Порядок работы:
A – Перепишите дословно фрагмент текста о жесткой экономии: всё от слов "Спустя семьдесят лет" вплоть до слов "- говорила она.".
B – Допишите следующую часть текста о жесткой экономии, начав сразу после его последнего предложения.

Изучаемый текст:

Спустя семьдесят лет после Плана Маршалла жесткую экономию ассоциируют больше с безликими технократами, навязывающими экономическую реформу, чем с семьями в потертой одежде, которые свой мясной рацион растягивают на неделю. Причудливый образ граждан, затягивающих пояса, однако продолжает вдохновлять некоторых противников греческого долга, который уже превышает $360 миллиардов. После банкротства инвестиционного банка «Lehman Brothers» в 2008 Меркель неодобрительно высказывалась в адрес расточительных банков и правительств, которые жадно поглощали взятые в долг деньги. Любая немецкая домохозяйка знает прописную истину: невозможно всегда жить не по средствам», - говорила она.
По-немецки долг значит «schulden», а корень этого слова переводится как «вина». В случае с Грецией многие экономисты говорят, что подобное пристрастие к жизни по средствам отвлекает внимание от основной проблемы: греческому правительству нужно потратить больше, а не меньше, если оно надеется восстановить экономику. Дальнейшее сокращение социальных расходов лишь закрепить трудности уже напуганного населения, которое продолжит сокращать собственные расходы и отказываться от перспектив роста. В 1937, наблюдая за ужасающей глубиной американской Великой Депрессии, Джон Мейнард Кейнс увидел возможность для сбалансированного бюджета, но охваченные паникой правительства выбирали совершенно неподходящее время для него: «Подъем, а не кризис, является правильным временем для Государственного казначейства проводить политику жесткой экономии».
Даже те, кто симпатизируют термину «жесткая экономия», сейчас могут испытывать трудности с его применением. Джон Кокрэйн, экономист Института Гувера при Стэндфордском университете, сказал мне, что термин «жесткая экономия» начала свое существование как «неудачный маркетинг для разумной политики» и затем превратилось в обыкновенное ругательство. Он старается избегать его: «Я больше за термин «политика, ориентированная на рост». Разве не красиво звучит?». Красиво, но тогда из ругательства, оно превращается в простой эвфемизм».

Перечень строк:
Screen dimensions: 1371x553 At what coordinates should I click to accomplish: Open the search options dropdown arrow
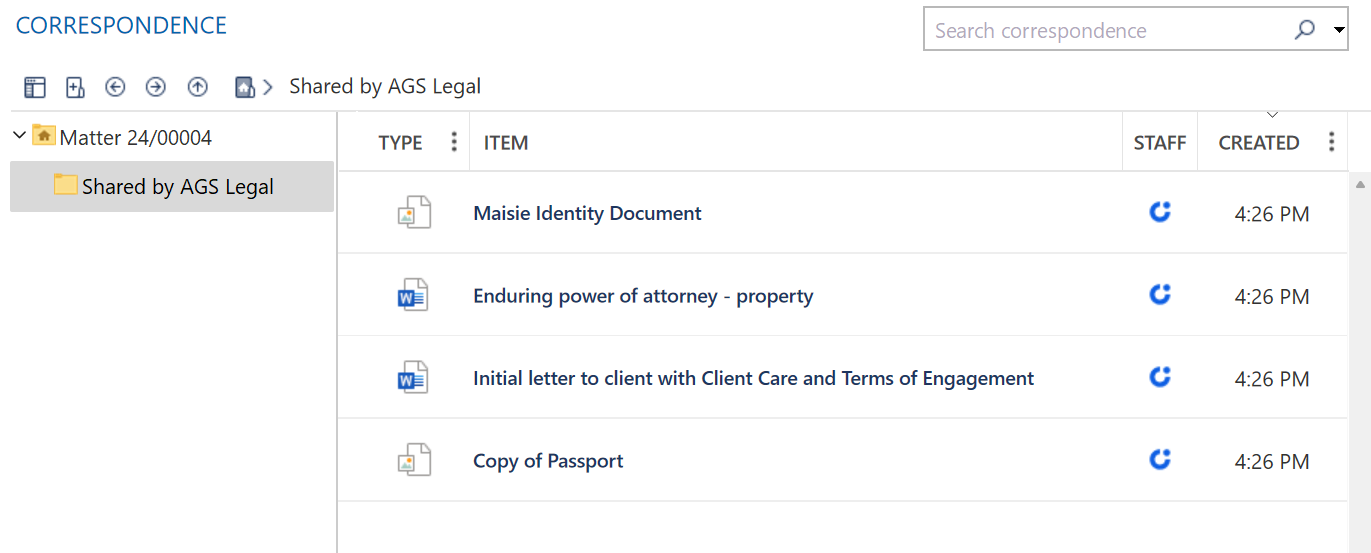click(1339, 30)
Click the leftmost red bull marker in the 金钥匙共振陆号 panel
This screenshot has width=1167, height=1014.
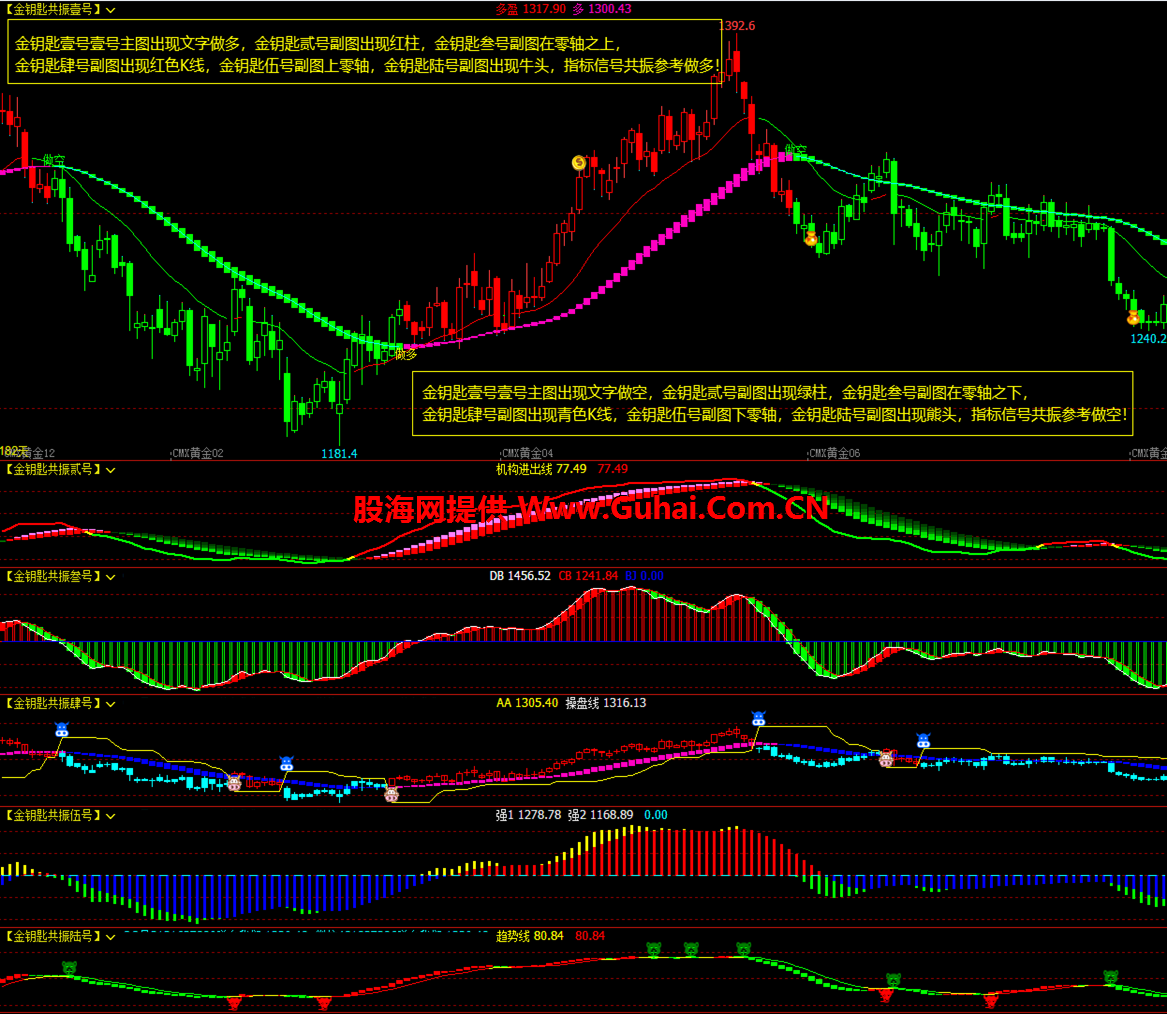coord(235,1002)
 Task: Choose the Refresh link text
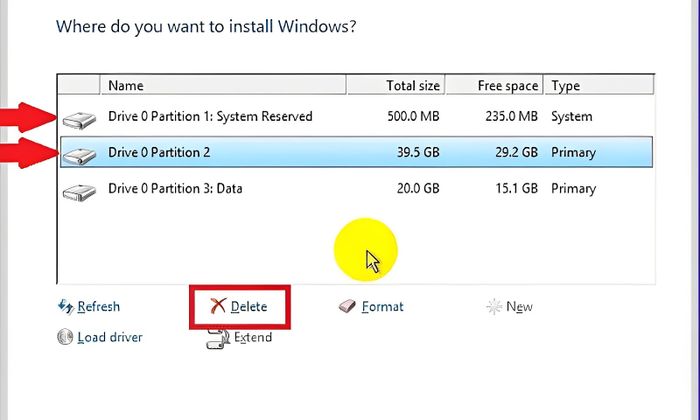tap(99, 307)
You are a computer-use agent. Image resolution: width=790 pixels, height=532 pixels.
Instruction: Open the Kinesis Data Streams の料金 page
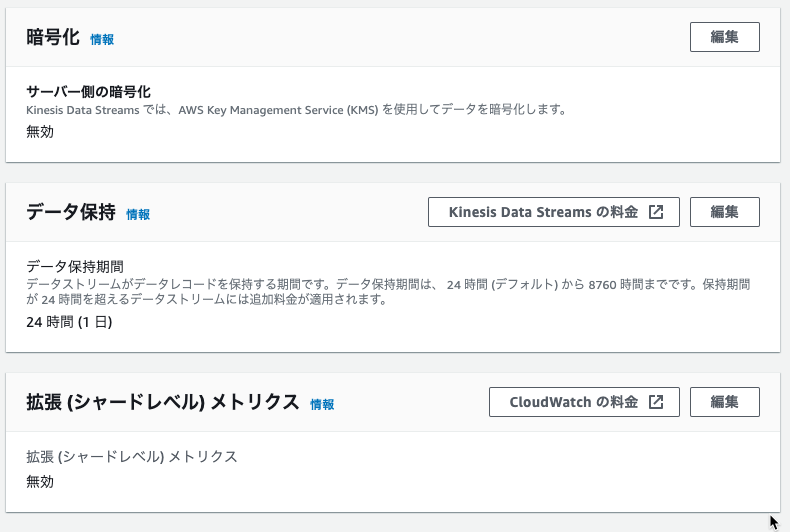click(554, 212)
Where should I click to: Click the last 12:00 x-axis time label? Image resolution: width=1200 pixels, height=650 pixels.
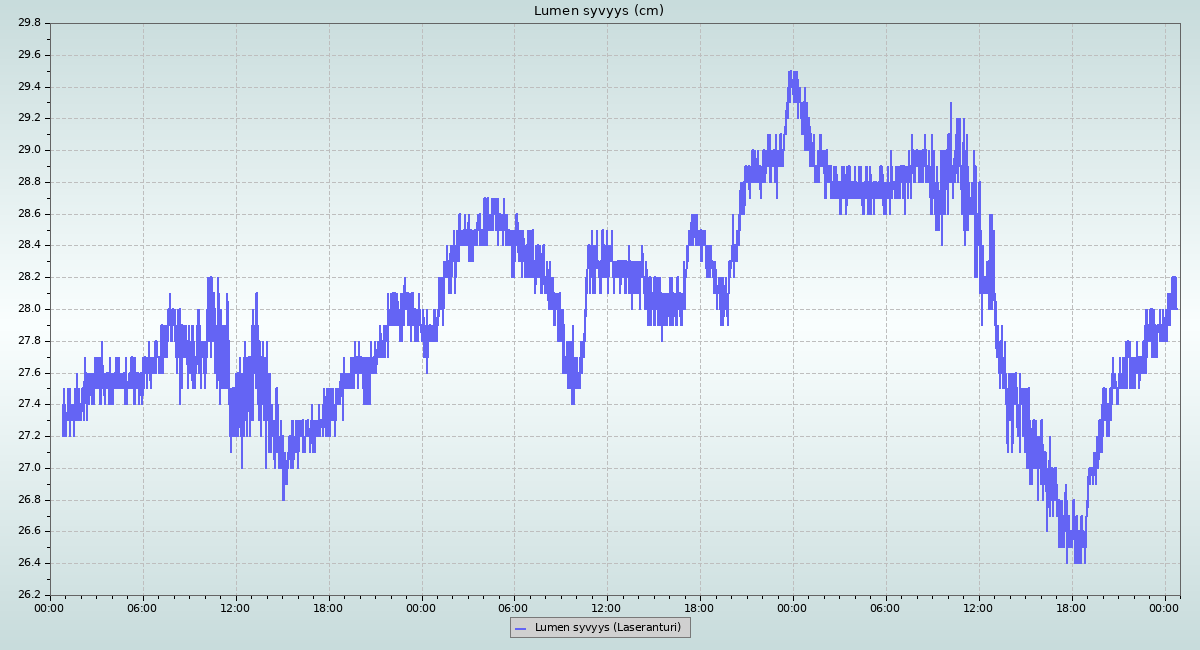coord(979,607)
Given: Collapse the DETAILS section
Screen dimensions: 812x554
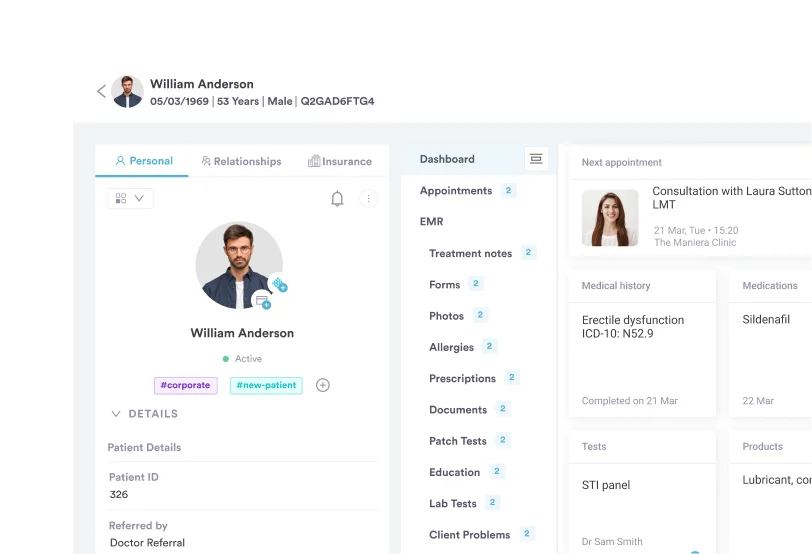Looking at the screenshot, I should pos(116,414).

Ответы к заданиям:
A –
Спустя семьдесят лет после Плана Маршалла жесткую экономию ассоциируют больше с безликими технократами, навязывающими экономическую реформу, чем с семьями в потертой одежде, которые свой мясной рацион растягивают на неделю. Причудливый образ граждан, затягивающих пояса, однако продолжает вдохновлять некоторых противников греческого долга, который уже превышает $360 миллиардов. После банкротства инвестиционного банка «Lehman Brothers» в 2008 Меркель неодобрительно высказывалась в адрес расточительных банков и правительств, которые жадно поглощали взятые в долг деньги. Любая немецкая домохозяйка знает прописную истину: невозможно всегда жить не по средствам», - говорила она.

B –
«Ориентированность на рост» также маскирует то, что не может слово «жесткая экономия». Последняя зачастую продвигается не только как экономическая, но и нравственная необходимость – в связи с чем, Греции нужно преподать болезненный урок. Иначе она будет продолжить совершать глупые поступки с чужими деньгами. Блайт сказал мне, что политика жесткой экономии – как бы мы ее не называли – превращает экономическую ситуацию в поучительную историю святых и грешников, когда следует наказание, но сама проблема не решается. Более того, эта история переворачивает ситуацию с головы на ноги. Программы строгих мер исторически применялись как реакция на банковский кризис: правительство влезает в долги, чтобы спасти банки. А частный долг превращается в государственный. В результате заходит речь о сокращении бюджетных расходов.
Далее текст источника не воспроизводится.